Uzmanlardan İlk Açıklama: Artçı Sarsıntılar Sürebilir
Deprem sonrası uzmanlardan gelen ilk açıklamalar, 3.4’lük depremin bir artçı olma ihtimalini güçlendirdi. Türkiye’nin aktif deprem kuşağında yer aldığını hatırlatan uzmanlar, vatandaşların deprem çantası hazırlığı, acil toplanma alanlarını öğrenme gibi önlemleri alması gerektiğini vurguladı.

Ayrıca, depremin olduğu yerin önceden 6.2 ile sarsılmış olması, bölgedeki enerjinin tamamen boşalmadığına dair ipuçları veriyor.
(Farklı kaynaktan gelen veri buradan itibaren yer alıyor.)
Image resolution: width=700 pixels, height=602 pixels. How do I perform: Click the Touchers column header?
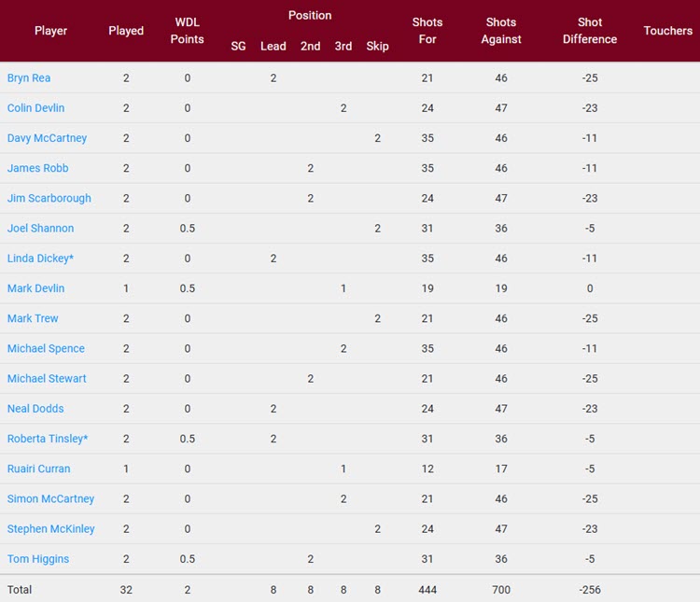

Bu nedenle önümüzdeki günlerde benzer büyüklükte artçı depremler yaşanabileceği ihtimali göz ardı edilmiyor.
Bölge Halkı Tedirgin: “Yine Aynı Kabusu Yaşamak İstemiyoruz”
Silivri ve çevresindeki vatandaşlar, gün içinde yaşanan sarsıntıyı açıkça hissettiklerini belirtti. Özellikle yüksek katlı binalarda oturanlar panikle dışarı çıktı. Geçmişte yaşanan büyük depremin izlerini hâlâ taşıyan halk, bir kez daha aynı korkuları yaşamak istemediklerini dile getiriyor.
Yerel yetkililer ve AFAD ekipleri, olası yeni sarsıntılara karşı hazırlıklı olunması gerektiğini belirterek, kamuoyuna resmî kaynaklar dışında yapılan açıklamalara itibar edilmemesi çağrısında bulundu.
Deprem Gerçeği ile Yaşamak: Önlem Hayat Kurtarır
Türkiye’nin deprem kuşağında yer aldığı bilinciyle, önleyici tedbirlerin önemi bir kez daha ortaya çıkıyor. Uzmanlar, her bireyin deprem öncesi, anı ve sonrası için hazırlıklı olması gerektiğinin altını çiziyor.
- Deprem çantası hazır bulundurulmalı.
- Aile içi acil durum planı yapılmalı.
- Toplanma alanları önceden belirlenmeli.
- Binaların deprem dayanıklılığı kontrol edilmeli.
Bu küçük ama kritik adımlar, yaşanacak olası bir büyük depremde hayati fark yaratabilir.